When we enter medical school, we bring preconceived notions about various diseases and their treatments with us. Sometimes, despite rigorous coursework, these ideas follow us into clerkship and even residency. One example of this is junior trainees’ perceptions of cancer and its prognosis. Perhaps because of how it is portrayed socially, it seems many medical students assume all forms of cancer have a poor prognosis and that treatment should always be immediate and aggressive. While there are certainly cancers for which this is true, there are some related conditions for which this approach may do more harm than good.
In Obstetrics and Gynecology (OBGYN), there remains a fair bit of controversy surrounding proper diagnosis and management of endometrial hyperplasia (EH). EH is a gynecological condition in which the endometrium, the lining of the uterus, thickens. Although this condition on its own is not cancer, it exists on a spectrum (e.g. simple or complex hyperplasia without atypia versus atypical hyperplasia) that in some cases can lead to cancer of the uterus. Research has shown that pathologists are particularly likely to over-diagnose EH at the low end of the spectrum as a more advanced form suggestive of cancer. Subsequently, upon receiving a diagnosis of ‘hyperplasia,’ gynecologists are likely to recommend invasive and permanent procedures, like hysterectomy, for patients whose relatively benign form of EH may have been better served with risk factor reduction or hormonal therapy. The combination of overdiagnosis and overtreatment results in unnecessary testing and management that at best inconveniences patients and at worst causes new or worsening health concerns and increased healthcare costs.

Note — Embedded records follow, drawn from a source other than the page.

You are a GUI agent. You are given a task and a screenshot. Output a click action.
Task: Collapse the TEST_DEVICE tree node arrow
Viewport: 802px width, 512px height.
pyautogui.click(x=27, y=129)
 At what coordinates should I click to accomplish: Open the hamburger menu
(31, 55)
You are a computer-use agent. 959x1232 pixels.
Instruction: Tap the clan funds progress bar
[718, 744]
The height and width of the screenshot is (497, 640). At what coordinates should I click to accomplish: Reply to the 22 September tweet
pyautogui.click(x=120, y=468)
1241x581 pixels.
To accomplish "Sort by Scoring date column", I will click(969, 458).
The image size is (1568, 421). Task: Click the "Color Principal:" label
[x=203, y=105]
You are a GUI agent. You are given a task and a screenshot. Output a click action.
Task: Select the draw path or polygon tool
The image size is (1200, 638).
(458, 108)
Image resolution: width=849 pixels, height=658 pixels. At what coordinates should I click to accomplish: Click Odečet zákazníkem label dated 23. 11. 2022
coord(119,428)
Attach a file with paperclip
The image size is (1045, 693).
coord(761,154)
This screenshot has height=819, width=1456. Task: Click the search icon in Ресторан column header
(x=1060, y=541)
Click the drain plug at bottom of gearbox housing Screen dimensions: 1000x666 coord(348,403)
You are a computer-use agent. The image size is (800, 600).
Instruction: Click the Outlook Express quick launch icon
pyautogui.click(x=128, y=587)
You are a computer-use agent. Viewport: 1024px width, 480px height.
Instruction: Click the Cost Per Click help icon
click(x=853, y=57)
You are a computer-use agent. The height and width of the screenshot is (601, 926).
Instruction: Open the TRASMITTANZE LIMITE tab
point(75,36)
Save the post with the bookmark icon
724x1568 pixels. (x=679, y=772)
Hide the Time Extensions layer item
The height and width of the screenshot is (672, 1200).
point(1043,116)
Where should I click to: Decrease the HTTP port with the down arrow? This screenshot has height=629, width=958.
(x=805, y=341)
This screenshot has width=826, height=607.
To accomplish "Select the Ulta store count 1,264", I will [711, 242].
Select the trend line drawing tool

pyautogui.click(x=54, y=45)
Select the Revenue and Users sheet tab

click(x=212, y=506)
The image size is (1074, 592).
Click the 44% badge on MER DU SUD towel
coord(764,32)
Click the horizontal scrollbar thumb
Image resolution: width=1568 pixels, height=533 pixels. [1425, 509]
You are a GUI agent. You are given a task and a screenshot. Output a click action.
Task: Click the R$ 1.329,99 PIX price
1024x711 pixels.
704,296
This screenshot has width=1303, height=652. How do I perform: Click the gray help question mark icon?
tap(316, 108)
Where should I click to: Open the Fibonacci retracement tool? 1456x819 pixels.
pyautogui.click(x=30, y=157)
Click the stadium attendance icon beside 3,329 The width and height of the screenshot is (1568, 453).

This concept was explained to me in my preclerkship classes, but its significance did not register until I met a patient whose story struck me during my core OBGYN rotation. A woman in her 40’s had undergone a premature hysterectomy upon receiving a diagnosis of EH. On top of expected side effects (e.g. early menopause), post-operative complications included significant lymphedema, which was initially missed and subsequently infected. The resulting sepsis caused a number of complications, including kidney failure and gangrene of the right big toe, requiring amputation. This was clearly a complex case in which medical malpractice played a role, but nevertheless, it highlights how important it is to address issues of overdiagnosis that may be rooted in preconceived notions of how certain conditions should be treated.
The above case also raises an interesting predicament regarding medical training. Although my involvement in this case improved my personal understanding of overdiagnosis and its consequences, my peers did not and may never benefit from such an experience. This scenario begs us to ask ourselves the following: How can we better teach medical trainees to walk the fine line between diagnosing those who would benefit from treatment without over-diagnosing those who may suffer from it? Patient panels and lab simulations may be promising tools. In reality, there is unlikely to be a good, let alone great, approach, but I believe further discussion on this topic is worth having.